Nobody in their right mind would say "my home has an $XX,000 handbag in it" to a private corporation that doesn't have a whole bunch of safeguards in place. There's a reason I keep all of our insurance records in a safety desposit box at the bank. For home insurance you itemize the more expensive items and then have enough general household contents insurance to cover everything else.



Databases already exist to provide enough info to target your house. For most people that don’t have million dollar paintings, the likelihood of an attack or a leak of a national database attracting more the thieves than the general property value of your house is extremely low.

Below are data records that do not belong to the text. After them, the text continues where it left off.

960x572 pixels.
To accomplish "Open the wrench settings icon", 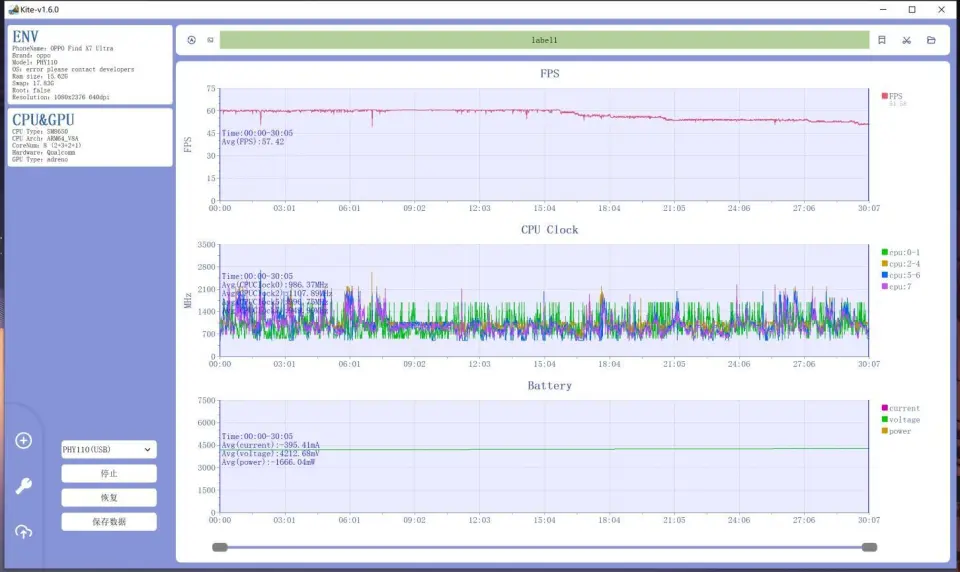I will click(23, 487).
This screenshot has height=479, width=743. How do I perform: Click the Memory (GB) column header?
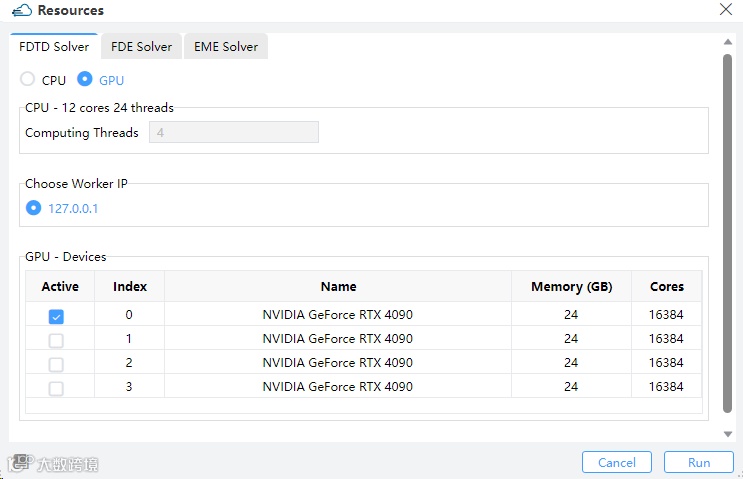[x=571, y=287]
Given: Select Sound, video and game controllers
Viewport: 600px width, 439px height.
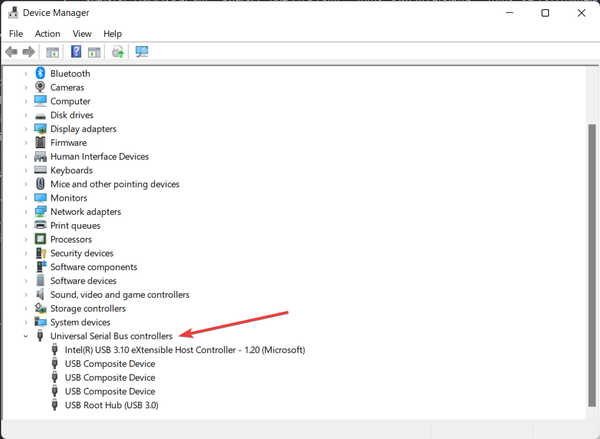Looking at the screenshot, I should (x=119, y=295).
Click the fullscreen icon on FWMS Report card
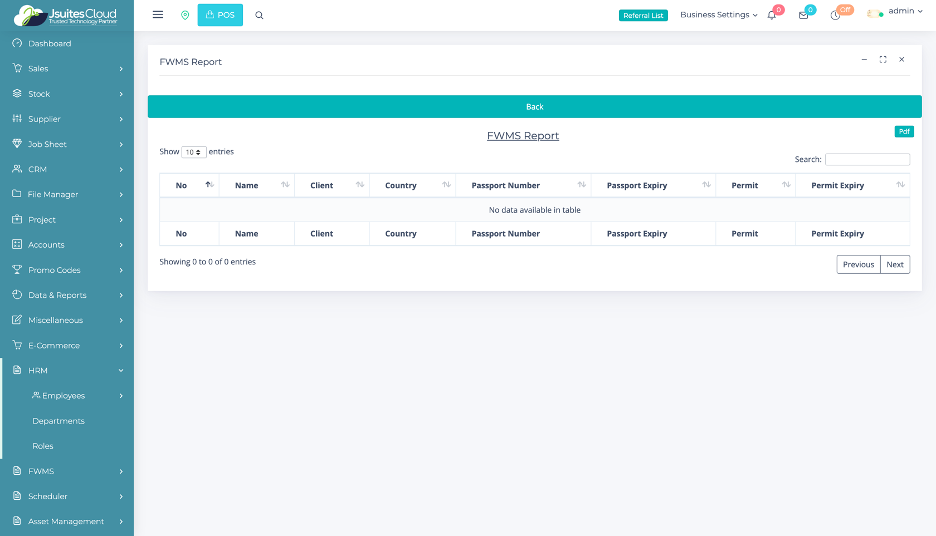This screenshot has height=536, width=936. pos(883,60)
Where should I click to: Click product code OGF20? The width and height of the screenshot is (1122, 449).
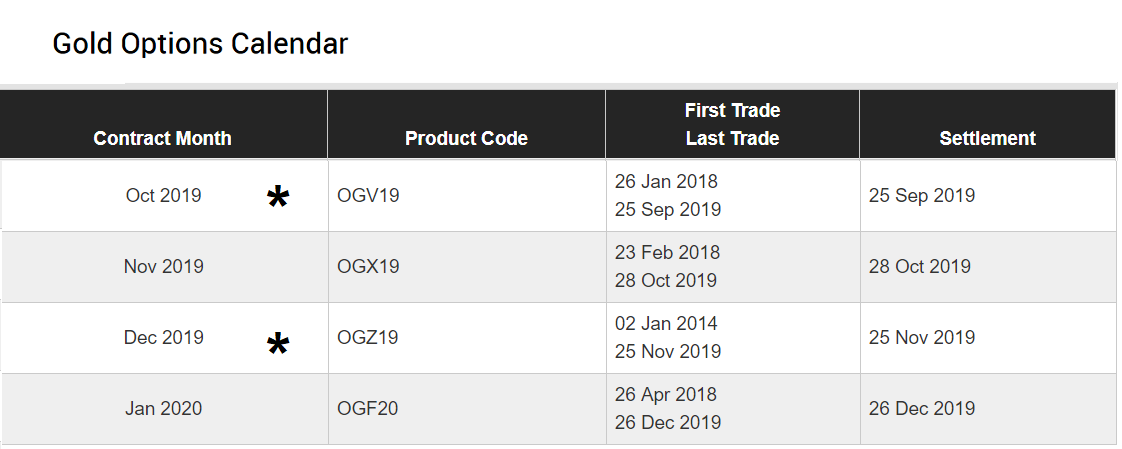click(368, 408)
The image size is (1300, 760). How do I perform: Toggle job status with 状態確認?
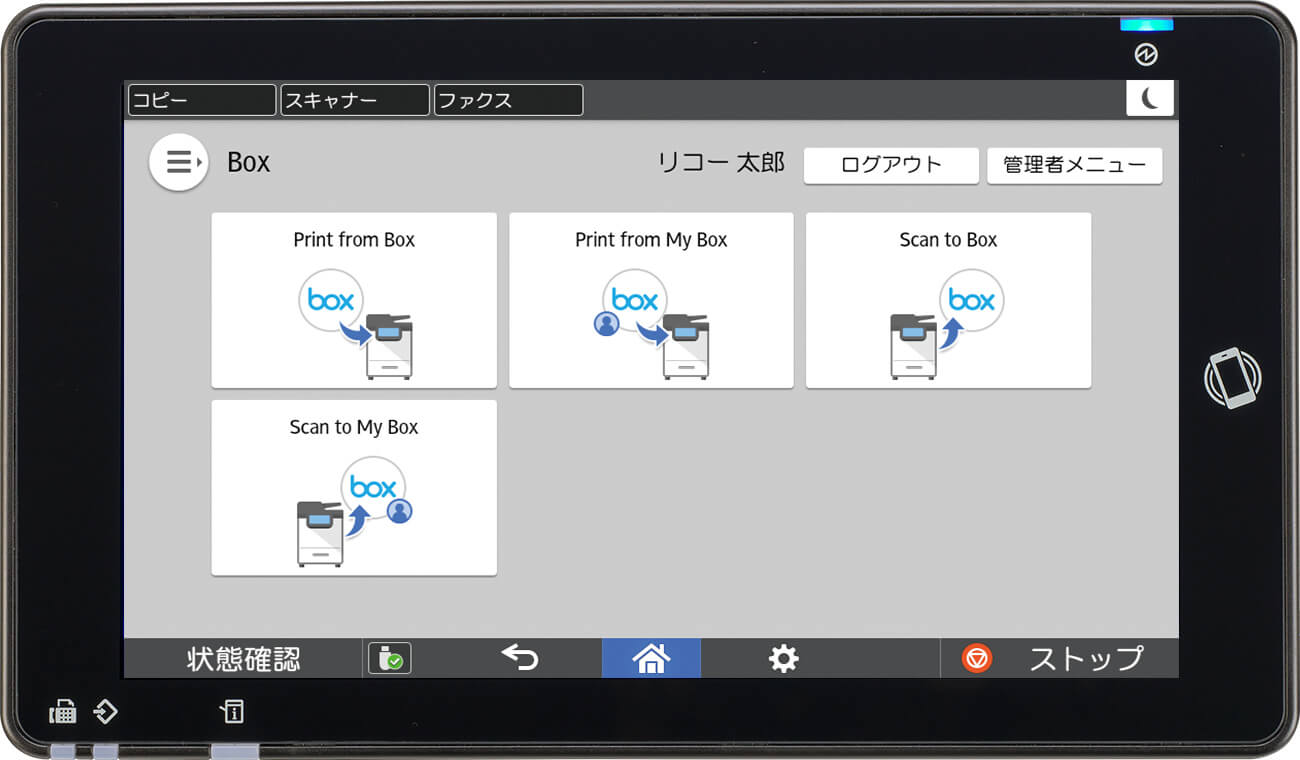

Also those “more expensive items” and the more general coverage limits are already in insurance company databases, and I wouldn’t bet on them being any more secure than a random SaaS startup.


But no random consumer analytics company is going to buy Visa or Amazon and all their data for six or seven figures, or whatever this would be valued at after a couple of years.

Why is it worth anything? The users of this system are the people with enough to lose. Top-1%ers. With deep metadata stored about their purchasing habits. The direct marketing and informatics value would be immense.

I'm with the GP and many other comments here. This data is valuable, both against you (in targeted marketing and theft) but also to you. You should collect this data, store it yourself, offline, in a safe with those other documents and keepsakes you could never ever replace. It's the same process. It's probably easier on a bit of paper too.


I disagree, in part, with your conjecture, but am not in a position of authority to back up my refutation of your claims. That said, a database that knows we spent $17k on the AMEX last month doesn't know _what_ we spent those dollars on. I could be extremely fat and enjoy expensive takeout food.


Your comment makes me wonder if something like 1Password would be a better candidate for tracking household goods. You could trust it as much as you're willing to trust it with passwords.

I imagine clicking "New Item > Catalog" (which could create an in-vault Sqlite database). Perhaps they could also build a plugin system for third parties to provide nice-looking, domain-specific front-end UIs for tracking various types of things in 1Password.

Vaults can be up to 1GB in size -- more than enough for personal text data and relatively small images.